Authored by xur on Jun 28 2019, 11:47 AM.

Details

Reviewers
davidxl
Summary

GO instrumentation can incur huge slowdown, especially for highly threaded
programs -- we have seen 100x. This patch adds profile instrumentation
sampling support.

It transforms:

Increment_Instruction;
Instructions_after;

to:

CountVar = CountVar + 1;
if (CountVar <= SampleDuration)
  Increment_Instruction;
else if CountVar >= WholeDuration)
  CountVar = 0;
Instructions_after;

Here CountVar is a thread-local global shared by all PGO instrumentation
variables (value-instrumentation and edge instrumentation).

Some statistics we collect using one of our large and highly threaded program:
This is using default sample-rate of 100:100019.

  • sampling speeds up the instrumentation binary by 3.3x.
  • overlap tool shows resulted profiles are close: Edge profile overlap: 92.771% IndirectCall profile overlap: 80.493% MemOP profile overlap: 95.114%

FDO optimize build binary is performance neutral using sampled profile in the above application.

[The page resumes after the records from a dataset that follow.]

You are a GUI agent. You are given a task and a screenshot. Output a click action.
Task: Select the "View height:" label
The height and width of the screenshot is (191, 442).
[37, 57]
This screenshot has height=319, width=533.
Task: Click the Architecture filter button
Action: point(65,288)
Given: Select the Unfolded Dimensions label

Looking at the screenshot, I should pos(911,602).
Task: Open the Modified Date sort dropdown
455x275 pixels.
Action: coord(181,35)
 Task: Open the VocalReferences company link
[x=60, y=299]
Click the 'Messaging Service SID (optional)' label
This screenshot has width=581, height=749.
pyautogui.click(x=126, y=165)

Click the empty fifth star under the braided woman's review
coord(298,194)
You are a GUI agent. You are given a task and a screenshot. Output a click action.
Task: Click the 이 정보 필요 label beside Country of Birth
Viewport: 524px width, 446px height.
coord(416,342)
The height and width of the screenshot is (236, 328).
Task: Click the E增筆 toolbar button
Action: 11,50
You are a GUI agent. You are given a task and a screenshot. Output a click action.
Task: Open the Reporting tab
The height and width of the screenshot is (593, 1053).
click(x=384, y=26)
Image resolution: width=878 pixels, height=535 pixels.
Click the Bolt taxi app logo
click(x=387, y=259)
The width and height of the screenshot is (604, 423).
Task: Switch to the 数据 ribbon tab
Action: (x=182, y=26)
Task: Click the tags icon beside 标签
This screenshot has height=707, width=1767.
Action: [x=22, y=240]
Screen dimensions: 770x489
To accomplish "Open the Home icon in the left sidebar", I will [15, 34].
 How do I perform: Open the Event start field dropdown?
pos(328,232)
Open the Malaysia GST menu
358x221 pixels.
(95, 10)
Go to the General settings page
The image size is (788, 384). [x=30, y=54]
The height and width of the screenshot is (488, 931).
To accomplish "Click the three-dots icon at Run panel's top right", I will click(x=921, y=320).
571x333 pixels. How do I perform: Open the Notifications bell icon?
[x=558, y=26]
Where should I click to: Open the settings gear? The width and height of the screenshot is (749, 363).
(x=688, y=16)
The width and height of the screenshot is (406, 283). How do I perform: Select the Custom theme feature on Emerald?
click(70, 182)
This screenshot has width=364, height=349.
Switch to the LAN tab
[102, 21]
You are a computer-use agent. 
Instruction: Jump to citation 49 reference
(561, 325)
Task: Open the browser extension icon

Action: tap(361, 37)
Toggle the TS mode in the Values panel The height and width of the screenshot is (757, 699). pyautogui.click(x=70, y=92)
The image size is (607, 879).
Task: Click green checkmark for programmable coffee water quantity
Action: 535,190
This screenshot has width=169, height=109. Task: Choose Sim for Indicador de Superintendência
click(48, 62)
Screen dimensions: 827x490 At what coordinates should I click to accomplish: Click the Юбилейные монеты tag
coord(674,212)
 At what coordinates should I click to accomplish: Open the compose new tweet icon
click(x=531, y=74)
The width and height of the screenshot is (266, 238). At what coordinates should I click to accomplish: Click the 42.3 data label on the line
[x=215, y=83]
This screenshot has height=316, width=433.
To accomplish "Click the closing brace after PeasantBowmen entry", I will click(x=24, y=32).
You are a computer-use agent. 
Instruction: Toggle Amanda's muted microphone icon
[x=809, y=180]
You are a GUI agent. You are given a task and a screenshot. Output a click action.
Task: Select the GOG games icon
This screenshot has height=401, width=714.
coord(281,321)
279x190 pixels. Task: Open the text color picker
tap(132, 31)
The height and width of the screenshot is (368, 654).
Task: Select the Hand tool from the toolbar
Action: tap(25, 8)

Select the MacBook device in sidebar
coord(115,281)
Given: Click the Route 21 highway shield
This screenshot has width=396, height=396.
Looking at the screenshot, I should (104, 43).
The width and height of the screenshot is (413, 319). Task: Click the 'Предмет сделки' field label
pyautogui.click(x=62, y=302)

Compile time can increase due to the added control flows.

Diff Detail

Event Timeline

xur created this revision.Jun 28 2019, 11:47 AM
Herald added a project: Restricted Project. · View Herald TranscriptJun 28 2019, 11:47 AM
vsk added a subscriber: vsk.Jun 28 2019, 4:00 PM

Does the bursty style sampling provide additional benefit? A non-bursty style sampling can be cheaper:

sample_count++;
if (sample_count == SamplePeriod) {

increment_prof_counter();
 sample_count = 0;

}

xur added a comment.Jul 3 2019, 2:39 PM

Does the bursty style sampling provide additional benefit? A non-bursty style sampling can be cheaper:

sample_count++;
if (sample_count == SamplePeriod) {

increment_prof_counter();
 sample_count = 0;

}

This is the only implementation that I had done. I can implement a pure sampling method and compare the performance.